The sun went down. We had our headlamps on early. I had my head down the whole time and learned where every rock, root, monkey ball, divet, sand patch, and hole was to avoid them for the next lap. One misstep and my knee can go out and we’re done. We talked a bit, but 3.5 hours is a lot of time, especially when trying to speed ruck. It leaves you a lot of time in your own head. I just kept going through all the encouraging messages that people sent me along this journey. It kept my spirits up. So if you sent me anything, even a simple “good luck”, just know that I specifically thought of you during this movement and I thank you.
My feet were burning, but otherwise I felt good. When we got to the top of the hill after each lap we had to call our team name and our lap number. We shouted F-01, lap 11 and heard in return, “alright, priorities of work”. Ugh. We didn’t make the time cutoff.
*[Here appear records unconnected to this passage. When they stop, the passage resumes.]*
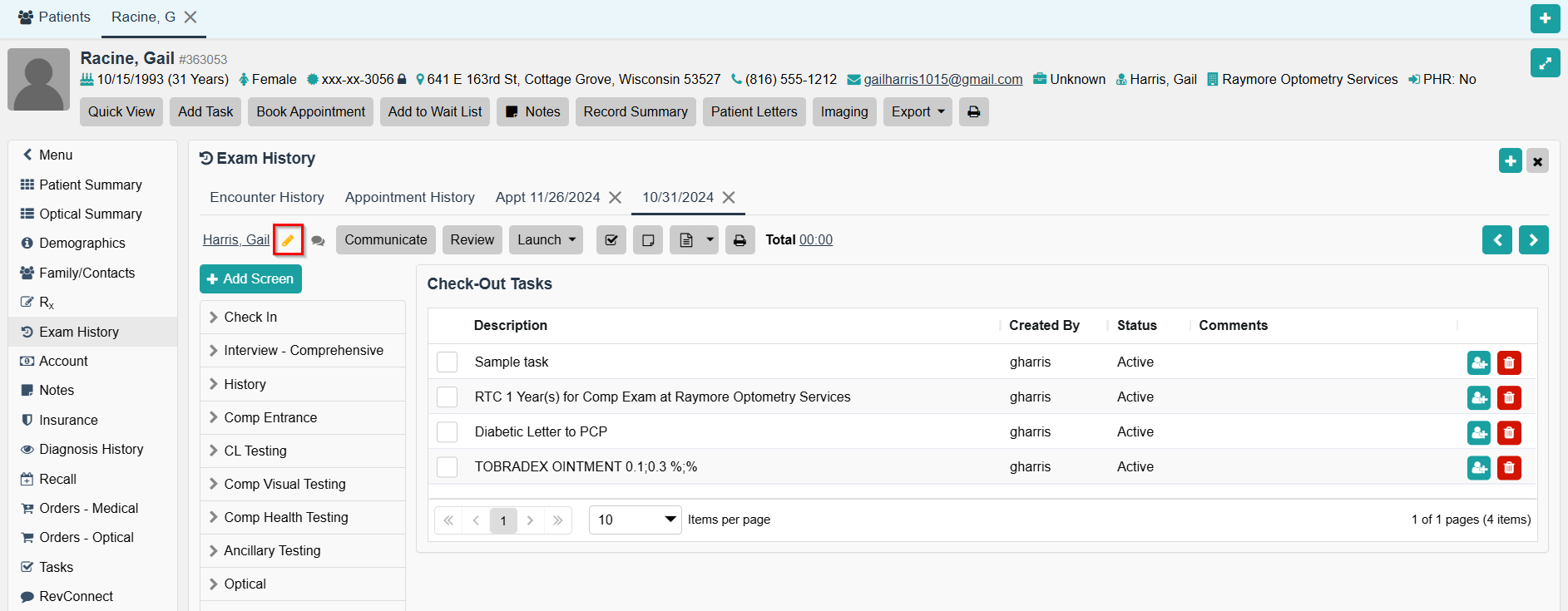The image size is (1568, 611).
Task: Click the yellow pencil edit provider icon
Action: coord(288,240)
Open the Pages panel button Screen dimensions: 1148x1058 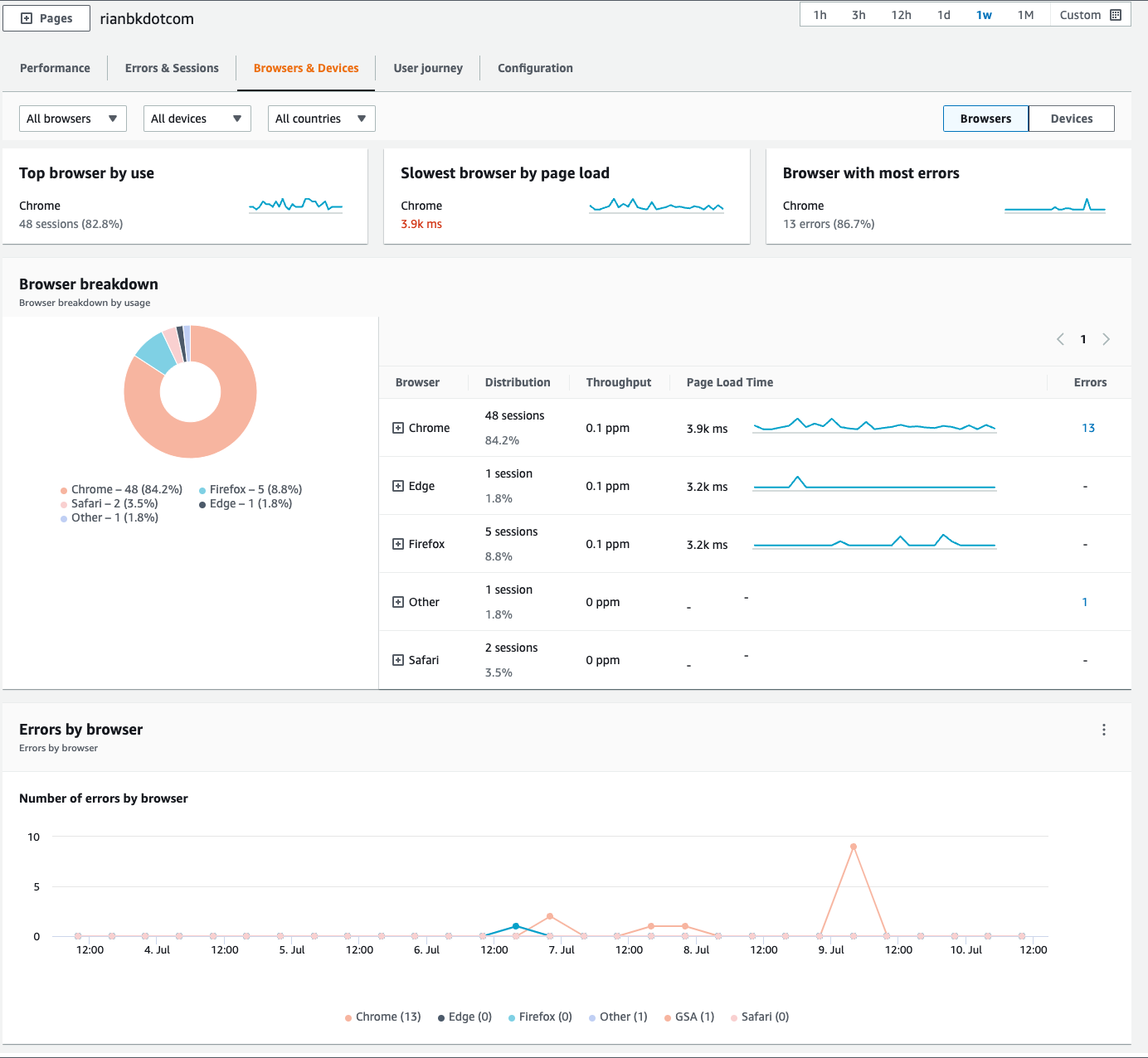tap(46, 18)
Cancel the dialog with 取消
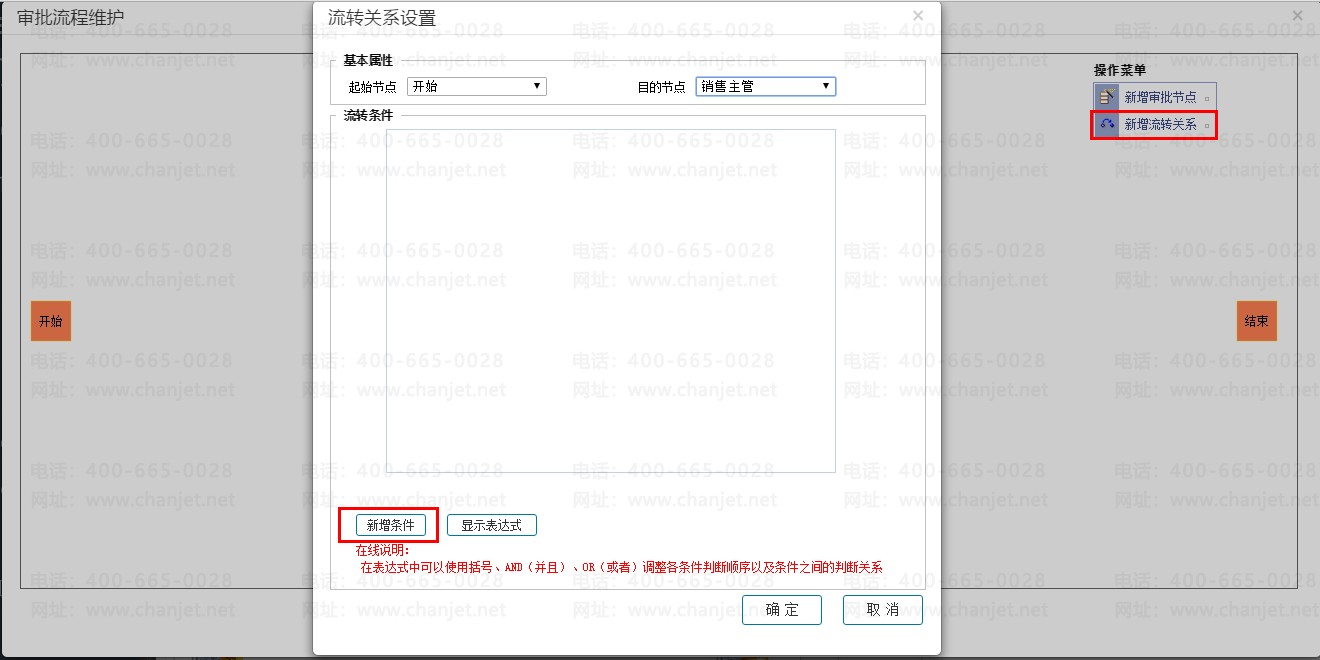 pyautogui.click(x=882, y=610)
We weren’t allowed to attempt the 12th lap because we wouldn’t finish in under 3:30. I never asked how close we were, oh well. Cadre Cleve came over to us, bent down with his marker…..SLASH.
We knew we were well behind teams 03 and 08 during the 12 miler, but we were hoping to at least make the cutoff. Life goes on. At this point, it seemed like 3rd place was our home. We were consistently pretty far behind 03 and 08, yet still had a good gap between us and the remaining 4 teams. We didn’t get comfortable though. We continued to push as best we could. Not wanting to miss any points. You never know what could happen.
I estimated the time based on when the sun went down. It was probably close to midnight after our post 12-miler break. The whiteboard was back out. What now?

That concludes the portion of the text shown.